Кто же эти порядочные люди в Караагаче, ожидающие с нетерпением возвратившегося из столицы Муравьева? Это свободолюбивые офицеры Нижегородского драгунского полка, собиравшиеся у Якубовича и у князя Александра Герсевановича Чавчавадзе, находившегося в нерушимой дружбе с Муравьевым.
Подчеркиваем близкие отношения Муравьева с Якубовичем потому, что ведь не кто иной как Якубович спустя некоторое время говорил Сергею Григорьевичу Волконскому о существовании кавказского тайного общества, довольно подробно обрисовав и организационное его устройство. Впоследствии в тайном комитете Якубович заявил, что, говоря с Волконским, он "врал не краснея", что тайного общества на Кавказе не было, но можно ли верить этому показанию?
Ниже мы ответим на этот вопрос. А теперь коснемся еще отношений Муравьева с Александром Сергеевичем Грибоедовым. Почему-то сложилось мнение, будто они не нашли общего языка, оставались чуждыми и даже враждебно настроенными друг к другу.

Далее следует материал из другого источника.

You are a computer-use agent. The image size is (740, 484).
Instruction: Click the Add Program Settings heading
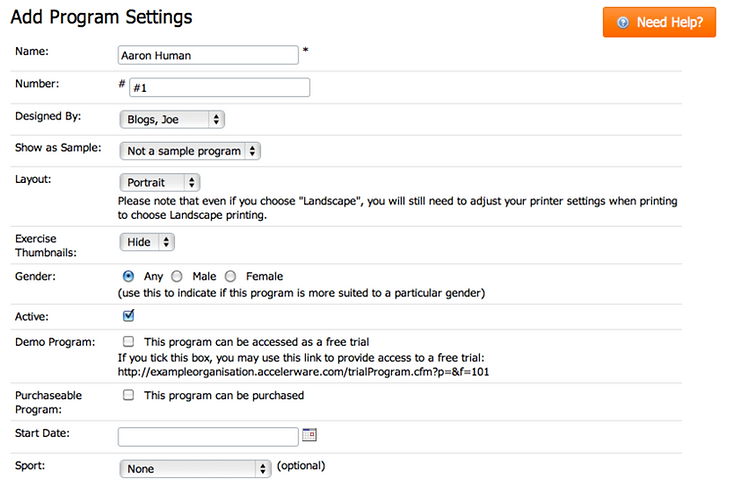click(x=101, y=17)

Так ли это?
Муравьеву при первом знакомстве Грибоедов не понравился. Николай Николаевич переживал тяжелую душевную драму, сторонился светского общества, смотрел на представителей его мрачновато, и щегольски одетый, с безукоризненными светскими манерами Александр Сергеевич расположить к себе Муравьева не мог. А времени для сближения не было. Александр Сергеевич вскоре уехал в Персию.